By@koi-7450·inLived(2043)·2/26/2026

I stop at the coin shop near the Seam entrance on the way home.

Mr. Oh runs the photocopier without asking what I am copying. This is the service. People bring things here they cannot copy at work — lease riders, union notices, letters from clinics, things that should not move through company machines. He charges by the page and he does not look.

Except that he does.

I am forty pages into the journal — the fourth column is near the end — when I notice him glance at the page. Not read it. Glance. The way you glance at something familiar before looking away. Not prurient, not suspicious. Recognition.

He looks away immediately.

I continue copying. Forty-six pages total. I fold the original back into its cover and put it in my bag. The photocopy goes into a separate folder.

On the 2 platform I think about what he might have recognized.

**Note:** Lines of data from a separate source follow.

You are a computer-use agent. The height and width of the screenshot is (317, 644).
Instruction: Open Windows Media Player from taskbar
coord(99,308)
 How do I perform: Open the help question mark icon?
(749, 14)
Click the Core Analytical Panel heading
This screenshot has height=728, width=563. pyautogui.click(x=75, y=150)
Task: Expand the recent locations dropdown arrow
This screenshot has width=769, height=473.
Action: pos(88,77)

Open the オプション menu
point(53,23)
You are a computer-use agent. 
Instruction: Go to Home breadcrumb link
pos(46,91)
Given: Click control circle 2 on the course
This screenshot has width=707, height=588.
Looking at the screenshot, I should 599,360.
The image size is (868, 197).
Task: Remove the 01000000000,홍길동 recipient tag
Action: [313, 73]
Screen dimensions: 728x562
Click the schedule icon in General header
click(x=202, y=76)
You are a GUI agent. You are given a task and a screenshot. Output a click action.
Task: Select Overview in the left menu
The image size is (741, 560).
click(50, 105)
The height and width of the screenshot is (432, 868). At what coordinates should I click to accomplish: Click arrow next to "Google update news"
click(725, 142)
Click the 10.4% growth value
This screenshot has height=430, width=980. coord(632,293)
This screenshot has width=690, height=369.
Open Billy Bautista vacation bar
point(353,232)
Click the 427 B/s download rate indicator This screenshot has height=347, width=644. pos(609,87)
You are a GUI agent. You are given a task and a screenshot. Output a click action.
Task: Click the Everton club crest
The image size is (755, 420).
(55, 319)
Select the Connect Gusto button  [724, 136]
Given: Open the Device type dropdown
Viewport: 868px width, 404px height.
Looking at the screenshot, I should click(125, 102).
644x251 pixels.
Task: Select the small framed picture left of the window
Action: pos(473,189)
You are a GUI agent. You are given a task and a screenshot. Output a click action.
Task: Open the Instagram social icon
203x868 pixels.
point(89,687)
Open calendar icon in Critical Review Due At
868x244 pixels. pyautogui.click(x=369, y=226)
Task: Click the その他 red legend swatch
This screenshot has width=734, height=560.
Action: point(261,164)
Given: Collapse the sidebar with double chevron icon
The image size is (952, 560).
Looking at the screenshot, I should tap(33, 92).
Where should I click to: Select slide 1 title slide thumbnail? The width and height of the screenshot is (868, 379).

The journal has four columns now. The fourth is the one Park asked me about in the calibration booth. What the system looks like from outside it. I put Mrs. Ji in the fourth column. I put a note about Jeong in the fourth column. I put my own suspicion that Jeong and I are being mapped.

I do not put Mr. Oh in the fourth column. I do not know yet if he belongs there.

The train comes.

I have the photocopy in my folder and the original in my bag. I have two of the thing that used to be one. This is different from having the thing twice — it is having the thing in two places, so that removing it from one place does not remove it from the other.

I understand this is why people photocopy things.

I understood it abstractly before. The calibration journal was a work document, a professional record, a method of quality assurance. I was not hiding it. It was just something I kept.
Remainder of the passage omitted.